Угнетающая панорама дополнялась темным, едва выделяющимся среди звездного роя диском Неогеи, планеты, на которой мы должны были построить завод для выработки горючего.

Прошло три дня после приземления, и на Новую Землю отправился наш разведывательный авангард — автоматическая станция, управляемая роботом. Это был тот самый механический умник, что пытался состязаться в красноречии с беднягой Ксеноном. Дерзкую табличку на панели электронного чудища, гласившую, как ты помнишь, Астер, «СОГЛАСЕН ВЗАИМНУЮ ДЕМОНТИРОВКУ», предусмотрительный Регул урезал втрое. Теперь на злополучной панели красовалось одно-единственное слово: «СОГЛАСЕН».

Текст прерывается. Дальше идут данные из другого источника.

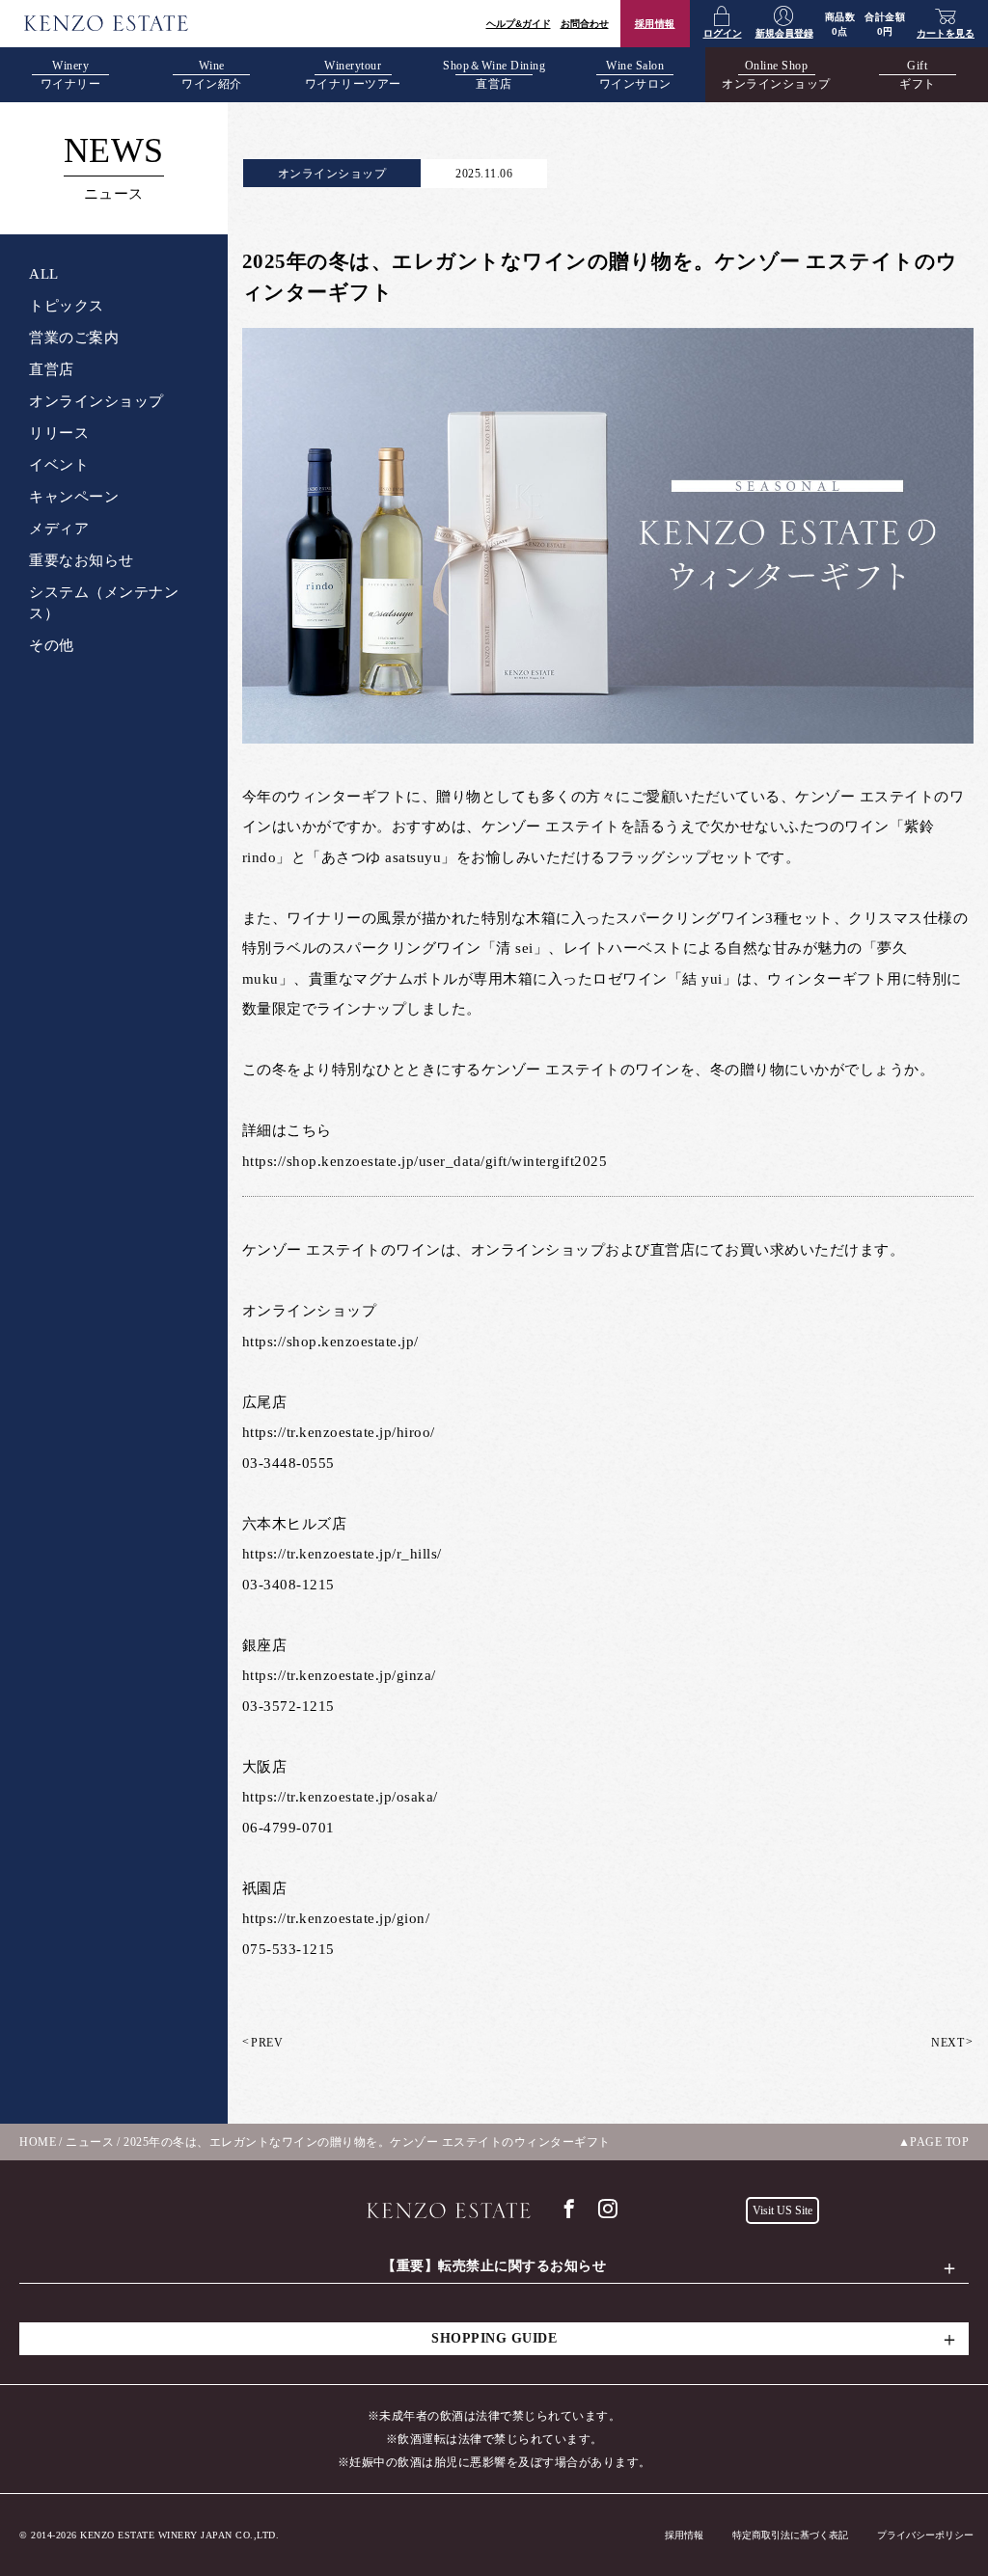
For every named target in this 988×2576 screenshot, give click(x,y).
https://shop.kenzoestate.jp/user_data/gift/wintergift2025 (425, 1161)
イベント (59, 465)
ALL (44, 274)
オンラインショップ (96, 401)
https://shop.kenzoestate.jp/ (330, 1341)
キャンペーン (74, 496)
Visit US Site (782, 2210)
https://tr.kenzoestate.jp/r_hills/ (342, 1553)
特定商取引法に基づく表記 (790, 2535)
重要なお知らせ (81, 560)
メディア (59, 528)
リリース (59, 433)
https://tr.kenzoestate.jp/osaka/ (340, 1796)
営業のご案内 (74, 337)
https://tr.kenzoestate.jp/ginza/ (339, 1675)
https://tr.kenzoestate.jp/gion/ (336, 1918)
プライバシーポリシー (925, 2535)
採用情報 (655, 23)
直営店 (51, 369)
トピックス (66, 305)
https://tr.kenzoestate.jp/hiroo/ (338, 1432)
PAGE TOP (939, 2142)
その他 (51, 645)
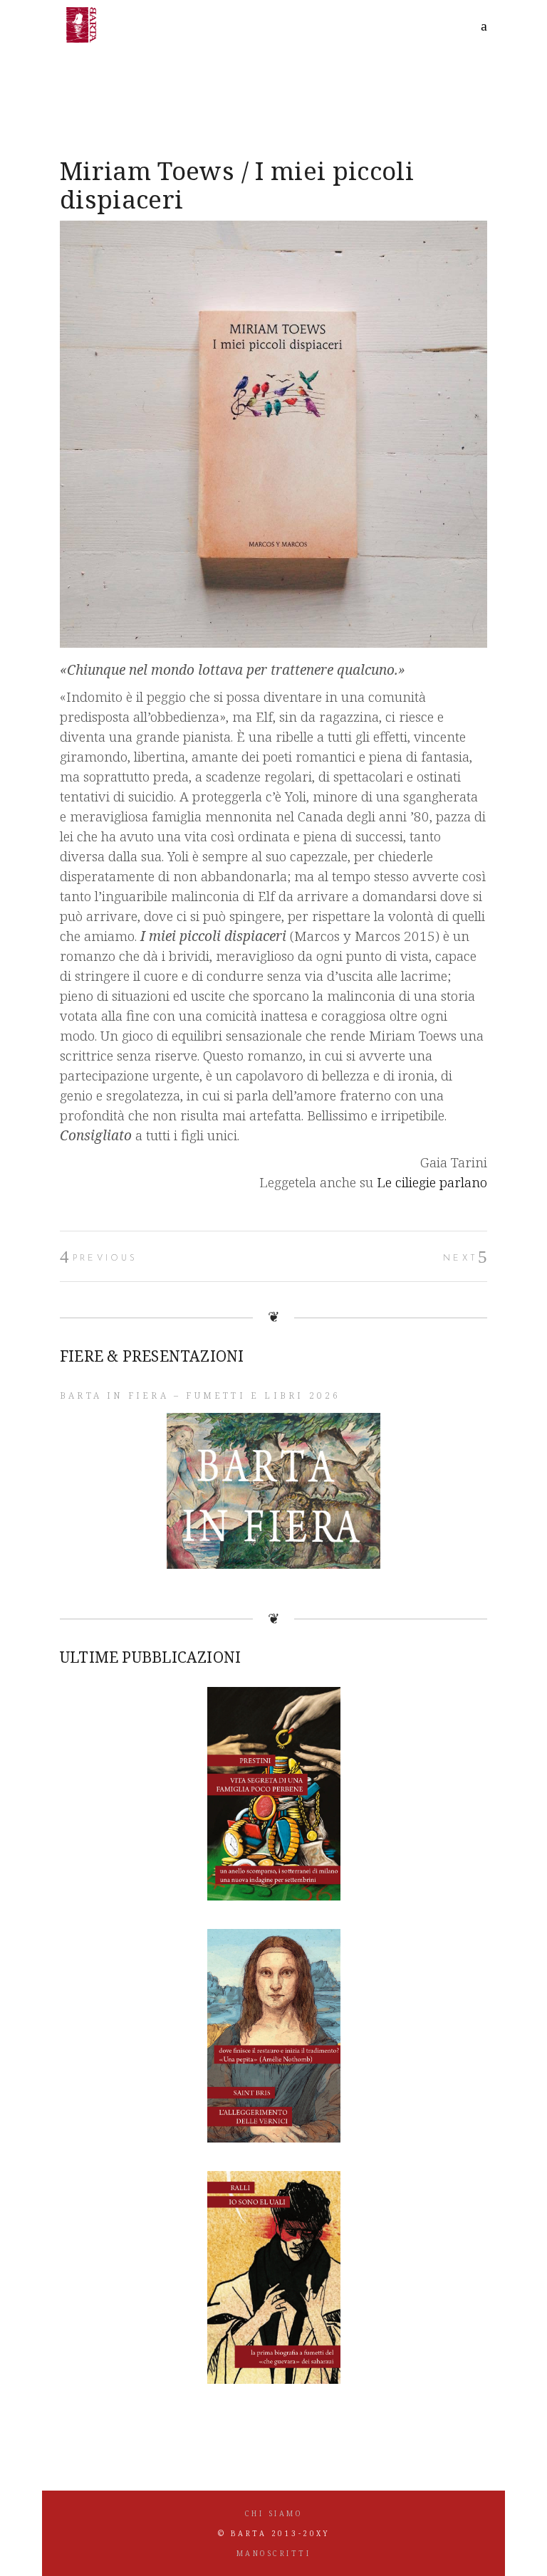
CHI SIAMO (274, 2513)
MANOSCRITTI (273, 2553)
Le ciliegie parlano (432, 1182)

В последующие несколько дней к Неогее отправились еще две автоматические станции.

Неогея

Ракета опустилась на высокое скалистое плато, возле берега большого застывшего озера. Разведывательные танкетки поработали на славу, отыскав идеальную площадку для приземления наших межпланетных кораблей, — ровная, гладкая скала простиралась на несколько десятков квадратных километров.

Занимался шестнадцатичасовой день Неогеи. Проксима пылала низко над горизонтом, заливая пунцовыми лучами все окрест. В сумраке слабо проблескивало вишневое озеро. Теснились скалы, будто вырезанные по контуру исполинскими атомными резаками. И над всем — над утесами, над озером, над ущельями — витал фиолетовый туман, медленно тающий пар расплавленной огненной струи, исторгнутой давно уже замолкнувшими ракетными дюзами.